## Exercise requirements
Run through the data and copy out every line that mentions the word "pixels".

## Extracted records
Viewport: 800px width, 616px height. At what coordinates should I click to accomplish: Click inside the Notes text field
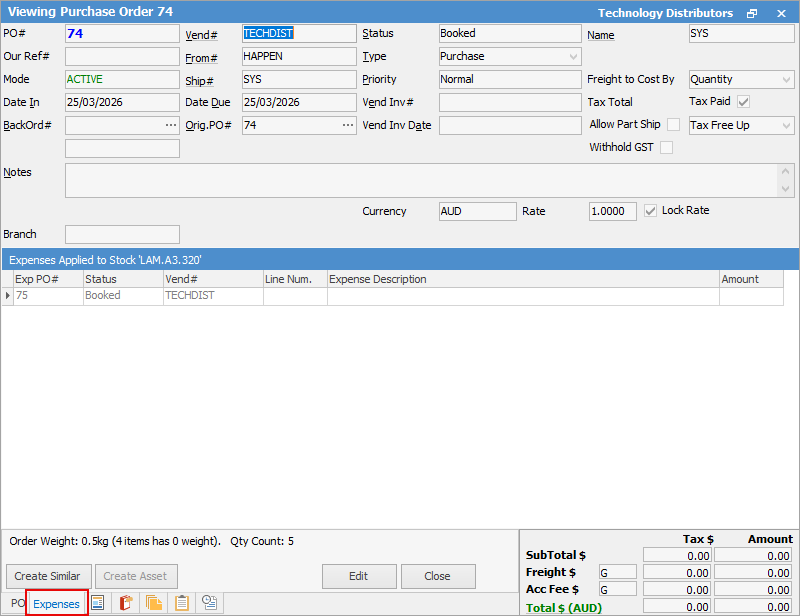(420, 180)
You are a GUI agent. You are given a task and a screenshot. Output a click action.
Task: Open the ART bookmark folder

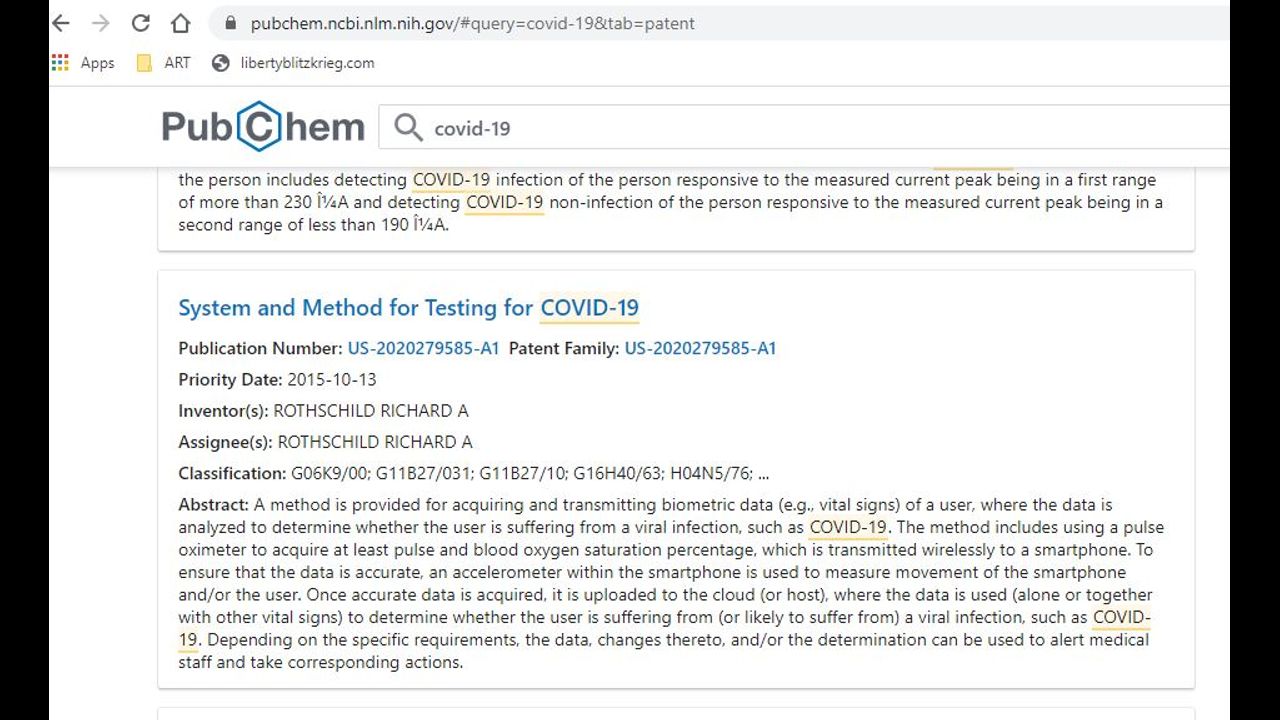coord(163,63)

--

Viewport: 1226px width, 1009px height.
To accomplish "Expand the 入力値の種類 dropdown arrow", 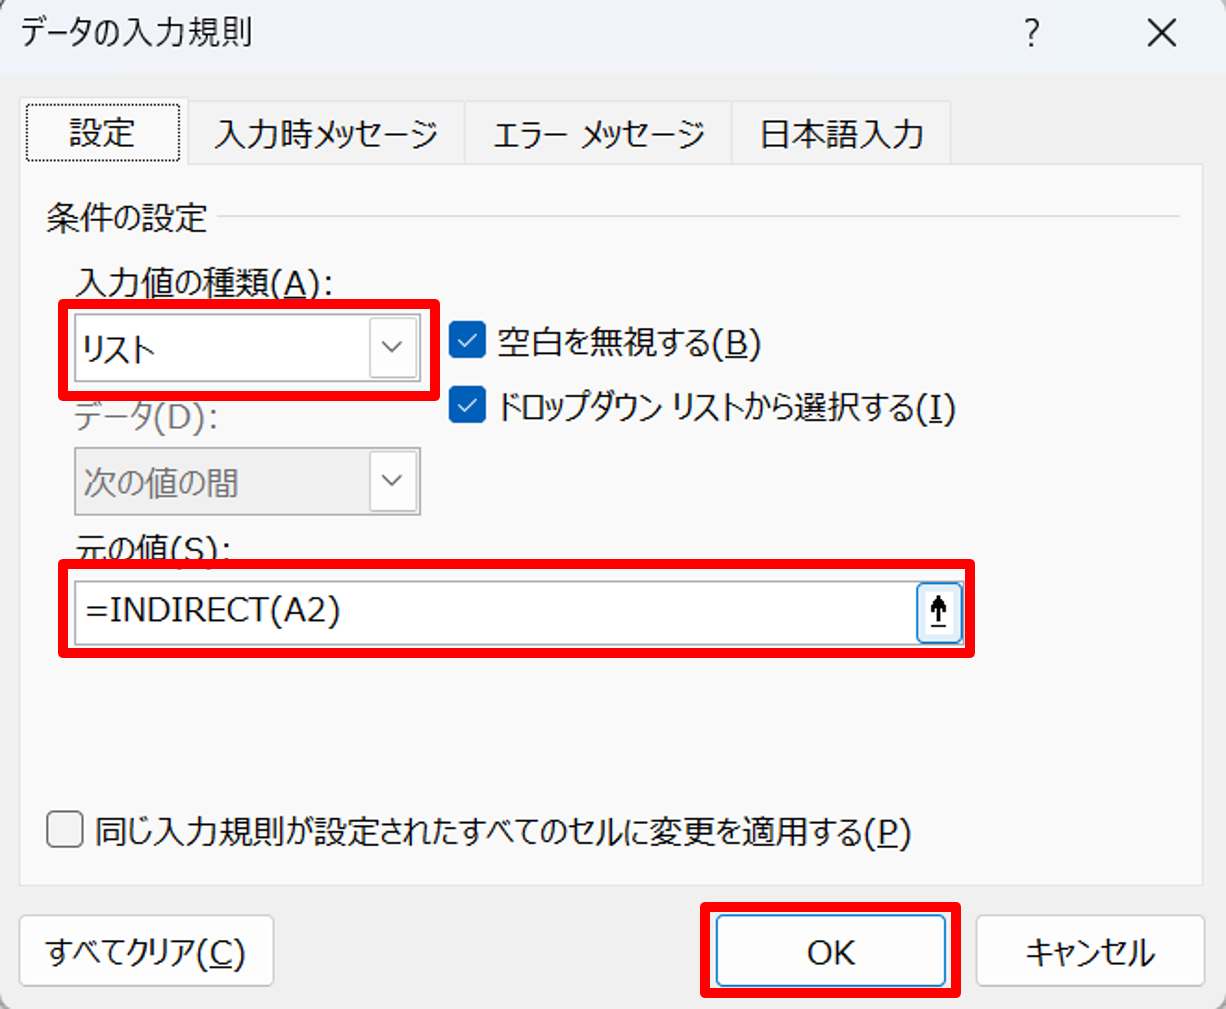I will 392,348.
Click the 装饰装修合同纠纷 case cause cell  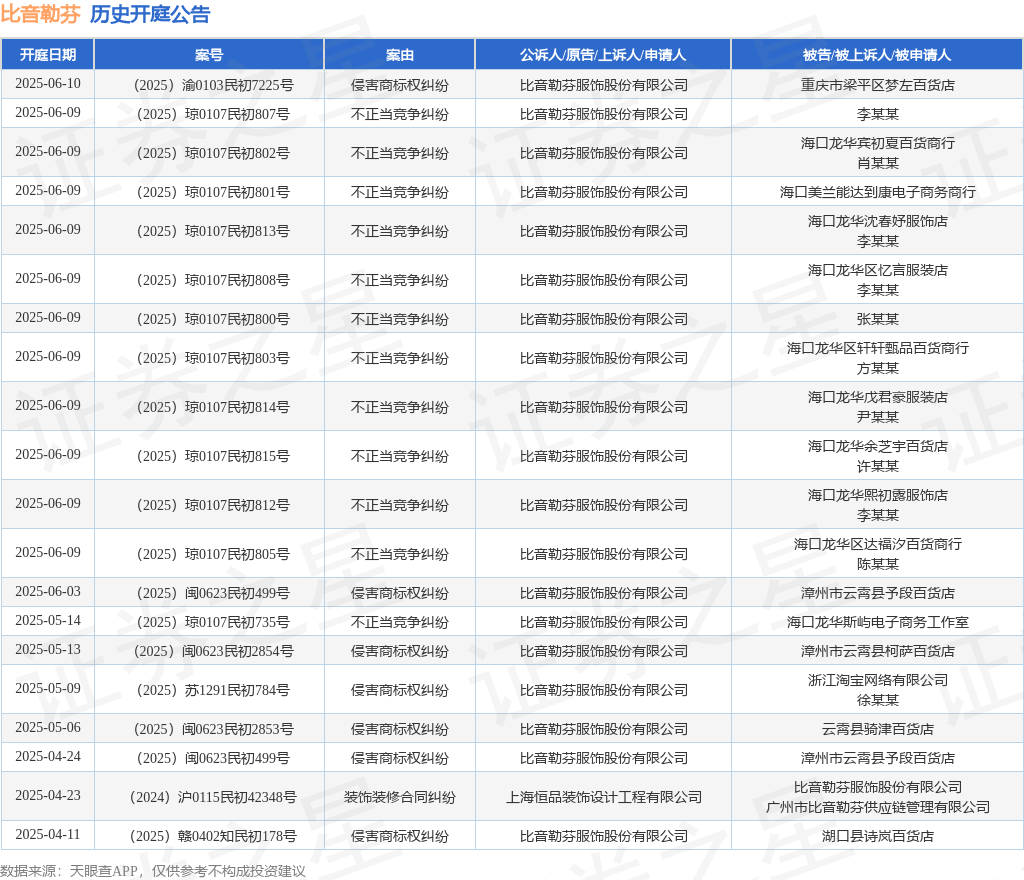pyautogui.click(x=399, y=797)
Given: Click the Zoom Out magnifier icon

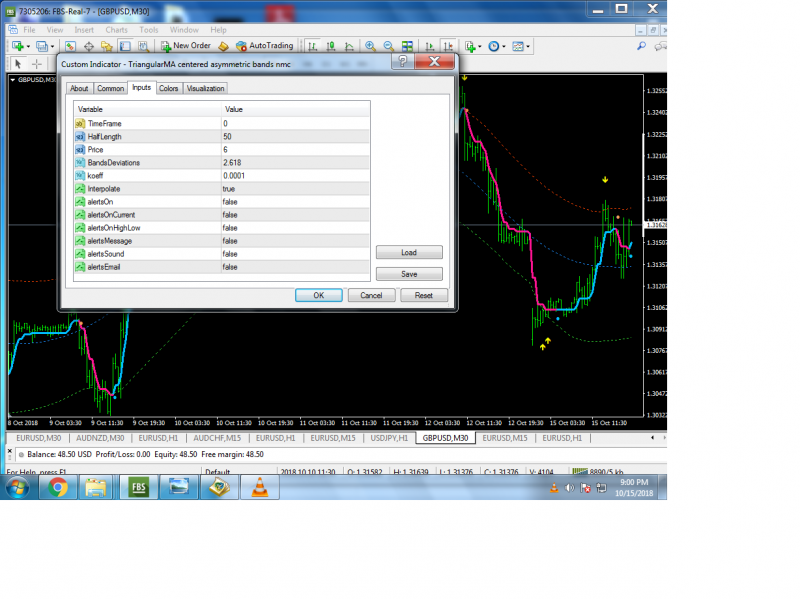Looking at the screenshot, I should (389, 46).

---

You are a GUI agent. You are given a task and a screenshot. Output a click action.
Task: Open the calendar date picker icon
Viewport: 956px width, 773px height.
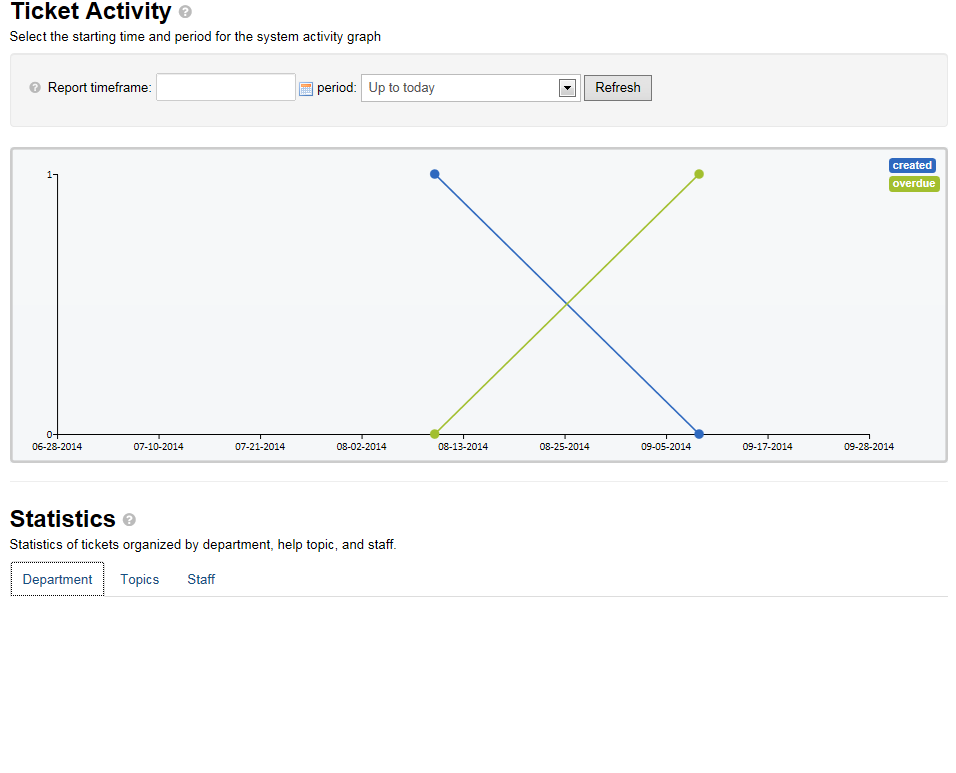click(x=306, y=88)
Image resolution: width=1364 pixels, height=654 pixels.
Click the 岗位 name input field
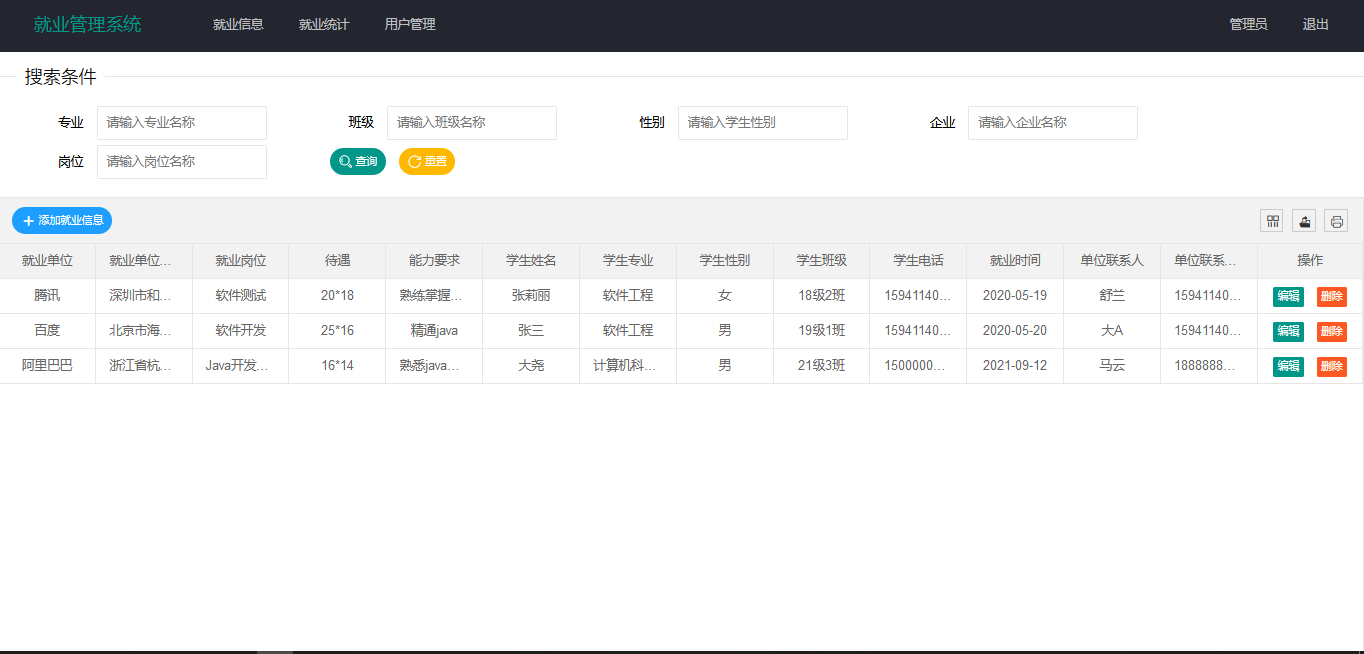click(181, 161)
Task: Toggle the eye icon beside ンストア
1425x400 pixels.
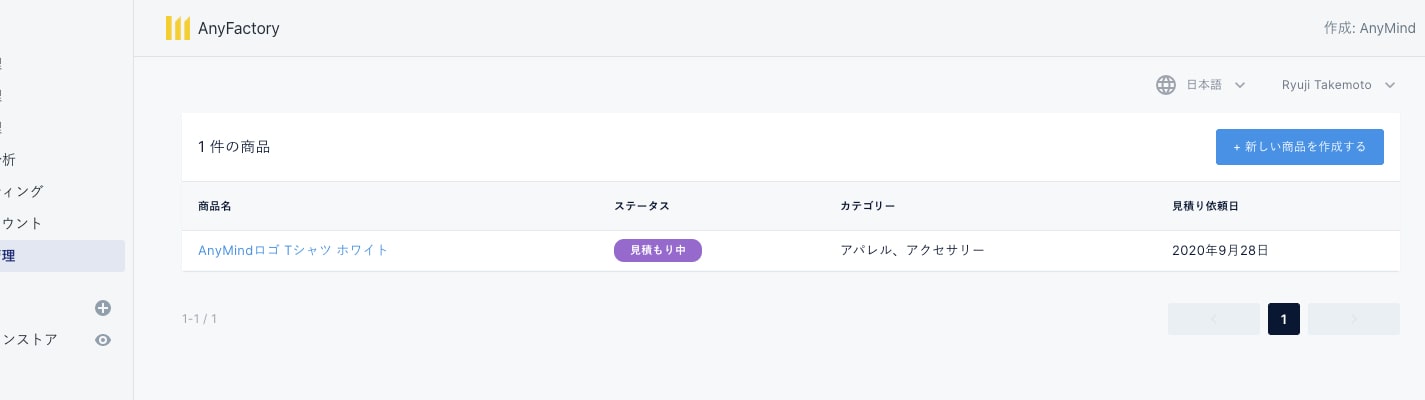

## Result
Image resolution: width=1364 pixels, height=654 pixels.
1425x400 pixels.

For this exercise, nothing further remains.